J’avais affirmé à Aubert que 1933 est une grande année. Il confirme qu’à son analyse, la fin de bouteille corrobore mon affirmation. A aucun moment aucun de nous n’a refusé le message du vin et ne l’a sublimé.

C’est avec une approche sincère que nous avons donné une chance à un vin objectivement fatigué, qui nous a donné en retour le message clair de ce que peut être un Richebourg 1933 du domaine de la Romanée Conti.

(morilles avant et après sauce)

Nous passons maintenant à la Romanée Conti 1983, vin dont le domaine n’a plus une seule bouteille. Boire ce vin aux côtés d’Aubert de Villaine est évidemment émouvant pour moi. La chair du bœuf est divine pour mettre en valeur ce vin. Bavard comme je suis, je donne ma première impression à Aubert.

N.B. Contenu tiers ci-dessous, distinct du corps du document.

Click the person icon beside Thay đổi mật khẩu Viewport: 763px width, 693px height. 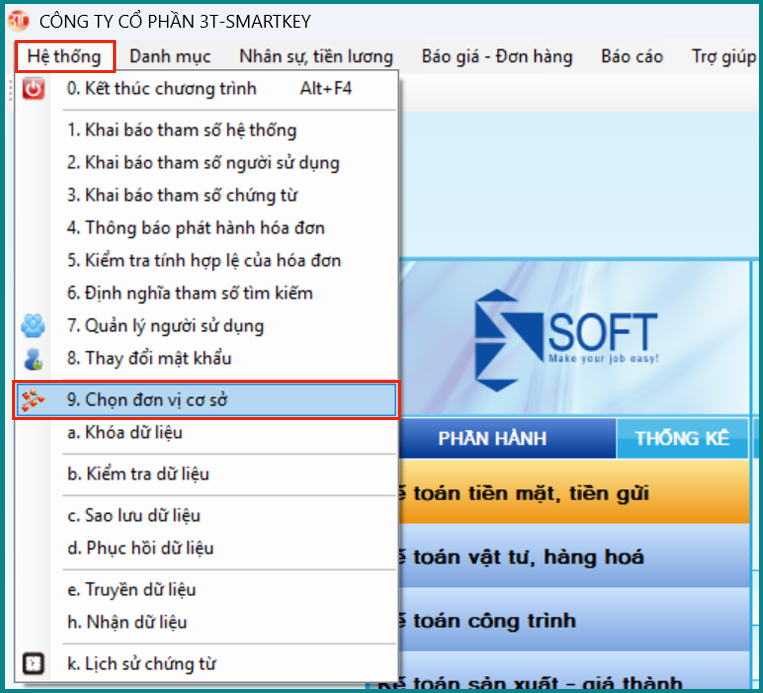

L’important pour moi est que ce vin ouvre une porte sur le domaine. J’entre, et je retrouve ce que j’aime dans le monde bien spécifique de la Romanée Conti. Ce qui impressionne Aubert, c’est la longueur du vin. Le message est un peu faible, mais Aubert a confiance en son épanouissement à venir. La viande est un soigneur zélé. Le vin s’étend dans le verre et j’y retrouve la salinité que j’adore. Aubert continue de vanter sa longueur. Le plaisir s’accroît. Quelques minutes plus tard, nous pouvons vérifier que cette Romanée Conti est une grande Romanée Conti, sans que puisse jouer l’autosuggestion.

Les fromages profitent au 1933 et pas du tout au 1983. Le 1933 ne chute pas du tout et maintient son goût un peu caramélisé. Le 1983 atteint un plateau de grand plaisir. Alors que dire ? Sans tomber dans le culte de la personnalité – même si… – déjeuner seul à seul avec Aubert de Villaine, pour le petit amateur de vin que je suis, c’est comme si, du temps où je faisais des mathématiques, j’avais pu déjeuner avec Pierre de Fermat, ou si, du temps où j’étudiais la physique, j’avais pu déjeuner avec Louis de Broglie. Aubert dirige le plus grand vin du monde et garde un sens du devoir, d’une mission, qui inspire le respect. Savoir que nous pouvons partager des émotions communes, et une approche fondée sur le même respect du vin, c’est pour moi un plaisir ultime.

Mes vins étaient-ils bons ? Certains les noteraient, et sans doute pas aux sommets, du moins pour le plus âgé. Ce qui compte, c’est qu’ils nous ont émus.